Marcelo Peev dos Santos - Senior Analyst
I have 2 questions. The first is on the classified business. I just wanted for you to explain a little bit more on the comments you made on the press release on the meaningful advances you're doing in Brazil and Argentina on the classifieds. And the second question is just to get an update on how -- if there is any effect on the sales regarding the changes in Brazil on the packages? I think, when you deliver a package to the post office, you need not to put in fiscal invoice. So is there any impact on your sales that you have noticed? These are the two questions.
Pedro Arnt - Executive VP, CFO & Principal Accounting Officer
Okay. So let me start with the classified one quickly. The vision we have for the classified business is that we think that the latest feature is that we're launching, and they are already live, are to try to move the classified business towards more of a transactional model, whereas you see a car, a motorcycle, eventually real estate and services that you like rather than simply enlisting that you then have to contact the realtor or the dealer or the individual, you can actually reserve that car or that real estate, and that would, until a certain amount of time passes, not allow the realtor or the car dealer to sell that card to anyone else and it starts moving classifieds towards the transactional model. That's been launched in Argentina and Brazil, gaining good traction Argentina, but it's a product that we'll continue to work on and tweak. We think it's a great value prop for both the buyer and the seller because it's much more of a qualified lead business model, and we think it will be an interesting value proposition in that market. In terms of the changes in the documentation required to ship logistics. In Brazil, we continue to see our MercadoEnvíos penetration and MercadoEnvíos adoption in Brazil perform well sequentially. We've had to develop some product tweaks to facilitate the printing out of those incremental data for sellers to include in shipping packages. So we've worked from a technology angle to make that transition easier for our merchants, but we haven't seen any material impact on our business that's been negative. So I think it's something that, for now, we're comfortable with.
Operator
And this concludes our Q&A for today. I would like to turn the call back to Pedro for his final remarks.

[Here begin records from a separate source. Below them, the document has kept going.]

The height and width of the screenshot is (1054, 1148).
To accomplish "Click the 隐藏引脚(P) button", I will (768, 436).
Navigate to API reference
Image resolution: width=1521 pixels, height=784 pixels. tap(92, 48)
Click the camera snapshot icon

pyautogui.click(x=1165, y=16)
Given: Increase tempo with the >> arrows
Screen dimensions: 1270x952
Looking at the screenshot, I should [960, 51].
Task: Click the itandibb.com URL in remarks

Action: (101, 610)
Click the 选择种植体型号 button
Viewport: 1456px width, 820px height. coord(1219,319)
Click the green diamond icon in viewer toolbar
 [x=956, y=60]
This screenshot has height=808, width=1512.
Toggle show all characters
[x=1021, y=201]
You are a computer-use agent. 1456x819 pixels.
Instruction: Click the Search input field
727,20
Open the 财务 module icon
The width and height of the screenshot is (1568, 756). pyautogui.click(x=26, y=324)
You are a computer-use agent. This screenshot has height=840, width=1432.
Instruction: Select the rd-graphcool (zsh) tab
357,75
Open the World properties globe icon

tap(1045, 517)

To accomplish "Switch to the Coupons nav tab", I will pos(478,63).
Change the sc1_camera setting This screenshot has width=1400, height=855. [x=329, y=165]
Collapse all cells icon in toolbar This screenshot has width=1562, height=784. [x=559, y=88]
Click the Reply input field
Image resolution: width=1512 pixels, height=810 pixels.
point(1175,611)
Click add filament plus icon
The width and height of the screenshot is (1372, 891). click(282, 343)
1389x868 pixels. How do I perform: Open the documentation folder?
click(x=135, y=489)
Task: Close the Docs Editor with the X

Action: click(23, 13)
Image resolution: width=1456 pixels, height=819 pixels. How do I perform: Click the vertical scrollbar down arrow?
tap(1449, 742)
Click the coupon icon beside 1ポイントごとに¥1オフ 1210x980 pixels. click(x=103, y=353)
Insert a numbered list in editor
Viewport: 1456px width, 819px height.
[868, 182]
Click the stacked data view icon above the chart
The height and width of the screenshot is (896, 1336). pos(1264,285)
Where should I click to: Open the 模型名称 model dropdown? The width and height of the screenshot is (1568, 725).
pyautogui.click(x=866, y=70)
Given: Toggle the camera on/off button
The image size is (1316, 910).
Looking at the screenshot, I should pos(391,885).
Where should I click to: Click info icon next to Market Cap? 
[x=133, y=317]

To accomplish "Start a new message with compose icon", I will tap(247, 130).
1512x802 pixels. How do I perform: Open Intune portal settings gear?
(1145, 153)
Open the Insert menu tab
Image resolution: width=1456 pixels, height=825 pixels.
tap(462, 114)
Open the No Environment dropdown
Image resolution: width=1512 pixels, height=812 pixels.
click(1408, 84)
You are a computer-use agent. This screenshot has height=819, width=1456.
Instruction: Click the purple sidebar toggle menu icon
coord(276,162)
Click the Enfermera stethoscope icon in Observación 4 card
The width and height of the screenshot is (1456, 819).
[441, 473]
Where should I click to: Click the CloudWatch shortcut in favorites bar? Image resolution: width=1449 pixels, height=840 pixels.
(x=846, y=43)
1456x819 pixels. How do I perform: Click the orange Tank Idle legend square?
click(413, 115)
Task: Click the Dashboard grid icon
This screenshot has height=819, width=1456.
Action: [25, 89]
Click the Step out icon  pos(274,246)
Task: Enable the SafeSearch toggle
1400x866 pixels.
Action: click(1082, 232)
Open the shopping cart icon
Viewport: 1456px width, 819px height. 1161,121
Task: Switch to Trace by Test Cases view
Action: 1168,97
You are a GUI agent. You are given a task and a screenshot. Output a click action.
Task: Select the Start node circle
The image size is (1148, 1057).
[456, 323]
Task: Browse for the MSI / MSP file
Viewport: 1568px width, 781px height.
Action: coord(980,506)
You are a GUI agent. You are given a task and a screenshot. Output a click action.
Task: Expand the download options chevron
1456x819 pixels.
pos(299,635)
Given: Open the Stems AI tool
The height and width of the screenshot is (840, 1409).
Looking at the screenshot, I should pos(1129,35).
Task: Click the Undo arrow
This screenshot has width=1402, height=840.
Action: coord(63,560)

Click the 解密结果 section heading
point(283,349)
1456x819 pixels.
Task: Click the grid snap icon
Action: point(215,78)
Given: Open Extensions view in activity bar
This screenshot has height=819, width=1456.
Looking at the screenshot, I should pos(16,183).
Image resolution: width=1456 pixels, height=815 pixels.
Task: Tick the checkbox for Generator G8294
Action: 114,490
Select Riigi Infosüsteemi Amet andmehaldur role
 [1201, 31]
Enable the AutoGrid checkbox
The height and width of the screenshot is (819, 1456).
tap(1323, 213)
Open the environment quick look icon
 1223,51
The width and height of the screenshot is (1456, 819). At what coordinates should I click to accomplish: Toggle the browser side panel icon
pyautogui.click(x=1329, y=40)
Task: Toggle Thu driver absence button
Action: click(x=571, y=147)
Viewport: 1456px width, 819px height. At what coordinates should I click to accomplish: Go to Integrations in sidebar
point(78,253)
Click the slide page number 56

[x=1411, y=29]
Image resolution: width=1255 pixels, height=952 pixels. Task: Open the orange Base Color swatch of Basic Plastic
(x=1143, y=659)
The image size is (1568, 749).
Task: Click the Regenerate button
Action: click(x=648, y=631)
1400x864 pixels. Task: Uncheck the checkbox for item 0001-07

Pedro Arnt - Executive VP, CFO & Principal Accounting Officer
Thank you. Thanks, everyone, for listening in. We are truly excited about everything that's going on in the company. We're very pleased with the rate of growth of our transactional volume, of our revenue. We continue to feel that we're firing on all cylinders, and we look forward to keeping you up-to-date, and hopefully, maintain the momentum as we advance in 2018. Thank you.
Operator
And with that, ladies and gentlemen, we thank you for participating in today's conference. This concludes the program, and you may all disconnect. Have a wonderful day.